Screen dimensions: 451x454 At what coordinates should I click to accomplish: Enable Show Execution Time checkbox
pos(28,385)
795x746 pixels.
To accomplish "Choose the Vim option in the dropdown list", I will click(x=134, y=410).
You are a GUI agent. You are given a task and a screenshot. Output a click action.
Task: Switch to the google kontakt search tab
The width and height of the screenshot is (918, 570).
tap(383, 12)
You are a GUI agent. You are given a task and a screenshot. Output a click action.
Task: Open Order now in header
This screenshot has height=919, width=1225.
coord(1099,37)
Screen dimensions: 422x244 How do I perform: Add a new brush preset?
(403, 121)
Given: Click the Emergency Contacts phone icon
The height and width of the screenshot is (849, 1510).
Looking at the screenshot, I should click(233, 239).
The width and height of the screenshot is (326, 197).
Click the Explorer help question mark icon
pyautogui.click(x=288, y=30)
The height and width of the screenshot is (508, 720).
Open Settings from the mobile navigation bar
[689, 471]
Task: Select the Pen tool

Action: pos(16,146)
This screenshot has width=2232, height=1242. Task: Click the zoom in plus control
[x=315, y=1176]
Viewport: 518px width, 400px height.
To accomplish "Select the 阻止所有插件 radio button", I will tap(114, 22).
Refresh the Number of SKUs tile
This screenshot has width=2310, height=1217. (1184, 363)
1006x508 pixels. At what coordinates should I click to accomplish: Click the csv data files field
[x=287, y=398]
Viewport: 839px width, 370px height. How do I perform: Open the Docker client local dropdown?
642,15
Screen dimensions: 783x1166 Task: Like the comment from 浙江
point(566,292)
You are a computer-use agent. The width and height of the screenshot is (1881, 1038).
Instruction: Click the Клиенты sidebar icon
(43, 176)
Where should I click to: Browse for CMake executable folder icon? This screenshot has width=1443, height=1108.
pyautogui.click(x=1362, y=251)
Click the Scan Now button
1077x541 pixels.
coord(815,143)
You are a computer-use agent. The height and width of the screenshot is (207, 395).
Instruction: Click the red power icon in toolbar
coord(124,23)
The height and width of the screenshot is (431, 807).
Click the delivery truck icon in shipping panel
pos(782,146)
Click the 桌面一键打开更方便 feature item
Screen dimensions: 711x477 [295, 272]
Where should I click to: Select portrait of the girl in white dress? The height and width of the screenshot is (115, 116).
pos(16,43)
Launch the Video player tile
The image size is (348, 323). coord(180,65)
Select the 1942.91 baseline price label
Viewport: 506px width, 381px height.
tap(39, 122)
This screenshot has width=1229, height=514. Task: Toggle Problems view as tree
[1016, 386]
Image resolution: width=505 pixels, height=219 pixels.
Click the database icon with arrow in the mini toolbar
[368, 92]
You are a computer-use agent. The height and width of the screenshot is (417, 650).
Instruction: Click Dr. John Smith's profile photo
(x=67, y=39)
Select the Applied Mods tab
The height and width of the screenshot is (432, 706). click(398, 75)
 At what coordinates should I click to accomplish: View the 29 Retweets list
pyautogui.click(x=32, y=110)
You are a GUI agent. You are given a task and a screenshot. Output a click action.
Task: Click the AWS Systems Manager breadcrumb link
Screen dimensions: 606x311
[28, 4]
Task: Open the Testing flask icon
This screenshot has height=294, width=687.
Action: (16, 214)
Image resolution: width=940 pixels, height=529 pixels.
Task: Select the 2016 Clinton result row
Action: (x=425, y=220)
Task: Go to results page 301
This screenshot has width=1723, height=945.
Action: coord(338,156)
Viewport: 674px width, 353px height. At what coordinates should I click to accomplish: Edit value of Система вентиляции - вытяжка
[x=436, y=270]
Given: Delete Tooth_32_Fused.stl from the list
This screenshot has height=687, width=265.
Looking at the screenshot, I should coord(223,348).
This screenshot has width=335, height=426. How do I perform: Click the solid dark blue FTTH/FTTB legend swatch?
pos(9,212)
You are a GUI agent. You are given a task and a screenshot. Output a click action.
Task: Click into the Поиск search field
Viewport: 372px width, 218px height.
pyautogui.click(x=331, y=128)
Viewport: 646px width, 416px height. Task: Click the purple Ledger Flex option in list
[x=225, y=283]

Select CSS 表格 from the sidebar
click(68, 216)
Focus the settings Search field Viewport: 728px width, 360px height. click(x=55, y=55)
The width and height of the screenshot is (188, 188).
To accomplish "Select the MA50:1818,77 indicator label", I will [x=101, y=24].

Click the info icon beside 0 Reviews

= = = =

**Required work:** Reproduce verbatim the part of the records that begins with the line containing "Select CSS 表格 from the sidebar" and continues through the end of the records, with both ends included.

**Result of the task:**
Select CSS 表格 from the sidebar
click(68, 216)
Focus the settings Search field Viewport: 728px width, 360px height. click(x=55, y=55)
The width and height of the screenshot is (188, 188).
To accomplish "Select the MA50:1818,77 indicator label", I will [x=101, y=24].

Click the info icon beside 0 Reviews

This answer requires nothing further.